けれど三郎も権八も、そして尚之助も、自分の中に生き続ける。それは自分にとって永遠ということではないか。

「記憶や記録に残る限り人は死ぬことはない」などとも言いますが、人が物理的生命体として生を終えても、誰かの記憶の中で生き続けます。記録という媒体の中で生き続けます。勿論、あるがままに受け継がれる部分もありますし、美化されたり、歪曲されて悪役になって生き続けることもありますから、良い、悪い、好き、嫌いの議論はありますね。とりわけ記録媒体に思想の色がついて残ると、本人とは別人格の残り方をします。

一時期、自分史を書くということがブームになりましたが、残したものをだれが読んでくれるのか、読んでどう受け取るかなど課題も見えてきて、最近はあまり話題になりません。200ページ、200冊、200万円などという相場も課題の一つでしょう。

後の話になりますが、山本・新島八重は徳富蘆花の「不如帰」の中に意地悪な義母の役で登場したりします。同志社で学んだ徳富兄弟には「鵺のような女」と映ったのですから仕方ありません。他人がどう思うか…そんなことを気にしていたら、何もできませんよね。

勝海舟の言う通り「行蔵は我にあり。評判は人の勝手」と割り切るのが正しい生き方でしょう。カラオケの上手い下手も同じことです。歌っている本人が楽しければそれでよし、巧い下手と評価したい奴にはさせておけばよいと、我々のカラオケ仲間は蛮声を張り上げております。機械の採点ですか? そんな機能はOffにします(笑)

145、八重は顔を上げた。襄の明るい目が八重をのぞき込むように見つめている。この一途さと明るさの中で生きていきたいと願っている自分に、気が付いた。八重の顔に微笑みがゆっくり広がった。八重が「はい」と頷く。
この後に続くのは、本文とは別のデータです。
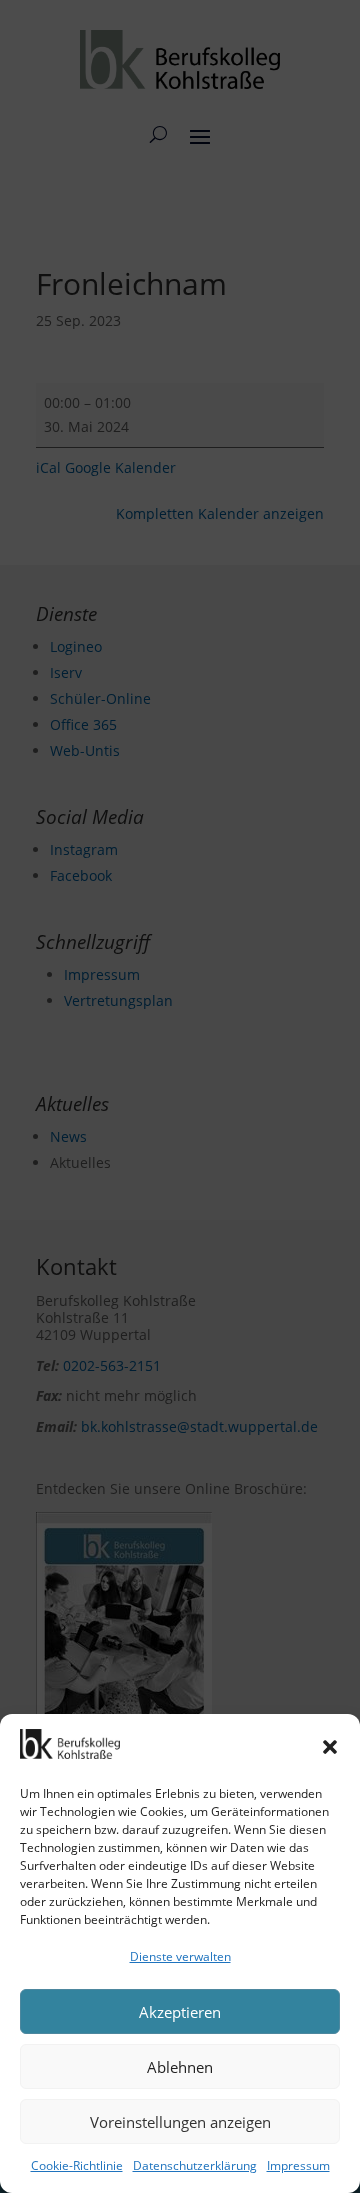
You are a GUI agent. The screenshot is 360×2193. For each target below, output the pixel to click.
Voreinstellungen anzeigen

結婚には親の許しがいる、とりわけ、お目見え以上の武士の場合は殿様の許可がいる、というのが江戸時代の結婚でした。八重と尚之助の婚姻の戸籍が、会津藩に残っていないという事実は、二人の結婚が藩庁には認められていなかったということで、幕末のドサクサで事務処理もできていなかったという会津藩の混乱ぶりを伝えます。

新島襄と八重は「プロポーズ、そして受諾というプロセスの日本初のケース」と言われるのは、こういうプロセスが公になった最初の例ということですね。それまでになかったわけではなく、「野合」などと言われて、認められていなかったということにすぎません。

「野合」という言葉は、最近は政治用語として使われることが増えましたが、本来は男と女の関係を表現していたようですよ。